The process of government formation enables top‐level party personnel to gamble on their political posts and political survival. The intraparty backing of top‐level politicians therefore influences whether parties enter coalitions, as politicians act to advance their own interests and pursue party leadership roles and governmental positions even if their actions do not gain votes for the party or advance the party’s policy objectives. Paradoxically, policy seeking is also likely to remain crucial to gain party members’ approval.

Together with intraparty power games, the role of social media in building trust among coalition partners is substantial. While coalition negotiations in earlier decades largely took place behind closed doors, they are now visible to the public, with the possibility of each participant leaking important information—including the blaming and praising of individual actors—even as the negotiations unfold. However, mutual trust is essential for productive cooperation, particularly in political processes, and this does not refer only to interparty disputes but is equally related to intraparty politics. As a result, social media can substantially influence the success or failure of negotiation talks. Future research thus might benefit from an explicit focus on social media and its effects on the strategies of individual actors. In creating public pressure on individual actors, the media itself is likely an important factor in influencing negotiation outcomes.

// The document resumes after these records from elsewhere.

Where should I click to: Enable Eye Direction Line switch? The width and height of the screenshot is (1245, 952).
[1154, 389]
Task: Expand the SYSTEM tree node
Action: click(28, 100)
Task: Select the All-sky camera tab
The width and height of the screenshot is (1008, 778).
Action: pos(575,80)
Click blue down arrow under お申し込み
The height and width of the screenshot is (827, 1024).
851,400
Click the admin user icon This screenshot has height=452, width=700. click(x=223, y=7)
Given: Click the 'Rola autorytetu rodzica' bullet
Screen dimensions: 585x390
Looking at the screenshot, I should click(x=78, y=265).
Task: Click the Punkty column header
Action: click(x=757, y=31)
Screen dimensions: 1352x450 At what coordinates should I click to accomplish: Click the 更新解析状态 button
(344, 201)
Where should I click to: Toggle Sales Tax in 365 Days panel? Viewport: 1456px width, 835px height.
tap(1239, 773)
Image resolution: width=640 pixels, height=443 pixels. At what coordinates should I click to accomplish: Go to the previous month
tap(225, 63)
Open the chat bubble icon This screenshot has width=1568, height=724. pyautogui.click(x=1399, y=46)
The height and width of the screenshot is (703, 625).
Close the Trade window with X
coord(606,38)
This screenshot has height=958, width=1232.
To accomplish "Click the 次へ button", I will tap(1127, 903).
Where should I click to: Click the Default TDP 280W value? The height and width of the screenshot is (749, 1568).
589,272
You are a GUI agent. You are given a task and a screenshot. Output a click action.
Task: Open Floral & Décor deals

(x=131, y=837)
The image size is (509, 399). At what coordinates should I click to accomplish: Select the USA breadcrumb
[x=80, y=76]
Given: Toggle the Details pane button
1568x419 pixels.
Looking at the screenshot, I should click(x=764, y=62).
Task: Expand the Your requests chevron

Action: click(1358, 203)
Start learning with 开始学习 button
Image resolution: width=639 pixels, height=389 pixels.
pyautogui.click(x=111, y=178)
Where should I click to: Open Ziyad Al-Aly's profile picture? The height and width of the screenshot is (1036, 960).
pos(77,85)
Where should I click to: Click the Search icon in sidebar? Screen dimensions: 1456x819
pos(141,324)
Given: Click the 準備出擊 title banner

In forecasting future political outcomes, a comparative look at Germany’s neighboring countries is worthwhile. France already has experienced the declining role of parties as unitary actors in its political system and the institutional structures provide an adequate response to this development through the strong role of the president. The election of Emmanuel Macron in 2017, in particular, confirms that established party structures are not needed for a successful presidential campaign. France certainly is more prone to such developments as a majoritarian democracy. But with an increasing individualization of the policy process and the specific role of social media in political communication, it becomes much harder to predict which coalition will govern in the aftermath of an election. This finding is especially relevant to other parliamentary democracies that increasingly face coalition governments or new coalition compositions, such as Great Britain or Italy, as new parties emerge and the importance of social media increases.

1.

In‐person interview by Nils C. Bandelow and Johanna Hornung with a health policy insider having direct access to these documents, May 8, 2018, Berlin.

2.

Under a citizens’ insurance model, there would be one social insurance scheme rather than Germany’s current system offering both private and statutory health insurance, each with its own risk structure (Theobald & Hampel, 2013: 4–6).